FIELD OF THE INVENTION
The present invention relates to the manufacture of overhead transmission conductors, preferably so-called “aluminum conductor steel supported” cables (ACSS).
BACKGROUND OF THE INVENTION
Aluminum is a metal which offers a good compromise between electrical conductivity, mechanical strength, weight and cost. As such, the use of aluminum wire or cable as an electrical conductor has increased significantly in recent times. There are many possible applications where aluminum wire or cable could be used only if certain physical and mechanical properties are achieved. One of the most important applications is an overhead transmission conductor.
Steel reinforced aluminum cable (ACSR) or aluminum conductor steel supported (ACSS) for use as overhead transmission conductors have been developed for decades. For example, U.S. Pat. No. 3,813,481 discloses a steel supported aluminum overhead conductor (SSAC). According to this patent, conventional 61% IACS (International Annealed Copper Standard) aluminum rod is drawn by conventional means to wire form in a drawing step, then the drawn wire is fully annealed. This drawn, fully annealed wire is soft and easily subject to damage and, thus, must be handled carefully in a subsequent stranding step. That is, since the wire is extremely soft (“dead soft”), the surface is easily scratched or damaged; such scratches are an important cause of arcing and corona in the finished overhead transmission conductor cable. Therefore, special precautionary steps must be performed during the stranding process. These precautionary steps include applying a liquid lubricant to the surface of the fully annealed aluminum wires, reducing the back-tension on the aluminum wires passing through the stranding machine, reducing the operating speed of the stranding machine, modifying the wire guides to minimize scuffing (which can cause scratches), enlarging the closure dies which press the annealed stranded wires against the steel core, and reducing the pressure of the closing dies.
As an attempt to solve the problems associated with the above patent, U.S. Pat. No. 5,554,826 discloses a method of producing an improved overhead transmission conductor. First of all, 99.8% (or greater) purity aluminum is selected to maximize the conductivity in the finished product. The aluminum is preferably continuously cast and rolled normally to form a rolled rod product. The aluminum rod product is then fully annealed by conventional methods at an elevated temperature for a time period sufficient to assure recrystallization resulting in a reduction of the tensile strength to approximately 9.0 kilopounds (thousands of pounds) per square inch (ksi). The annealed rod is drawn to the desired size, which introduces strain hardening of a strength in the range of 20.0 ksi. Then, a stranding operation forms the aluminum conductor wires into at least one layer having a spiral twist, or lay, over the stranded steel cable which forms the core. As a result of hardening occurring before and during the drawing and stranding processes, the aluminum components of the cable are not at the desired “0” temper or “dead soft” condition following stranding (as required by the ASTM B233-1350-O specification). The overhead transmission conductor is therefore subjected to a stress-relieving/annealing heat treatment to produce a dead soft condition in the aluminum components.

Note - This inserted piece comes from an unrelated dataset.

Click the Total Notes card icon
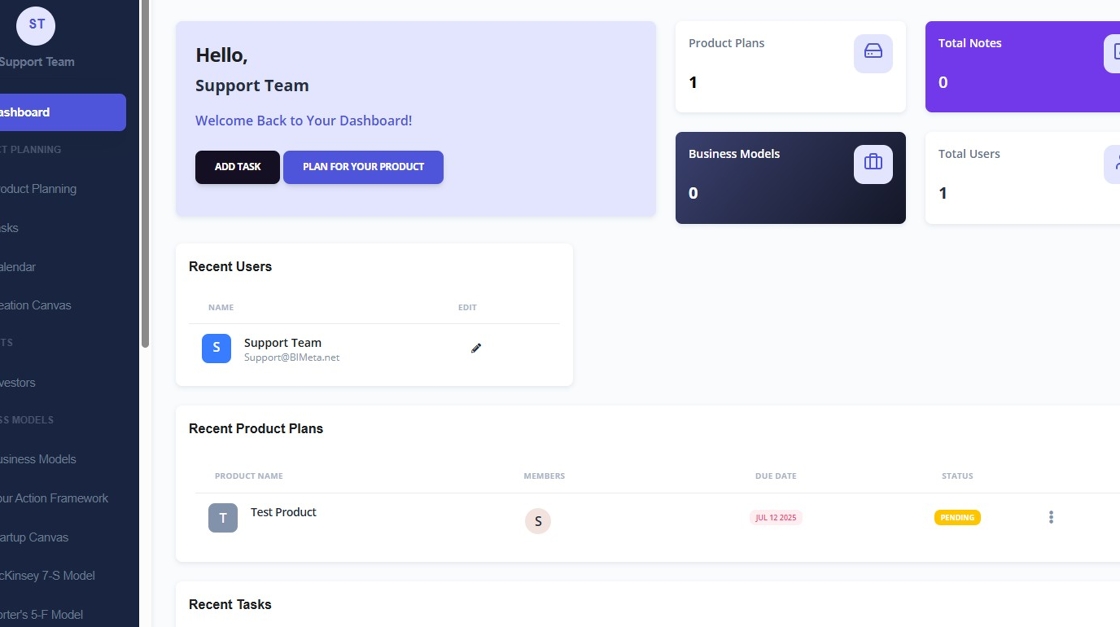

The conventional processes as discussed above embrace many problems and disadvantages in terms of the efficiency and cost of the processes. For example, the use of high purity aluminum is very expensive, as are full annealing treatments carried out before or possibly after the standing process.
There is, therefore, a need to overcome some or all such prior art problems and provide a new technology for producing an aluminum overhead transmission conductor in a cost effective manner.
SUMMARY OF THE INVENTION
According to one aspect of the invention, there is provided a process of producing an overhead transmission conductor, the process comprising the steps of: (a) continuously hot-rolling a bar of AA1350 aluminum (Aluminum 1350) into the shape of rod; (b) hot-coiling the hot-rolled rod at a temperature in a range between about 300 and 400° C. to produce a coiled aluminum electrical conductor rod having an electrical conductivity in a range of 61.8 to 64.0% IACS and a tensile strength in a range of 8,500 to 14,000 psi; (c) drawing the rod into wire without subjecting the rod to annealing: and (d) stranding the wire into cable.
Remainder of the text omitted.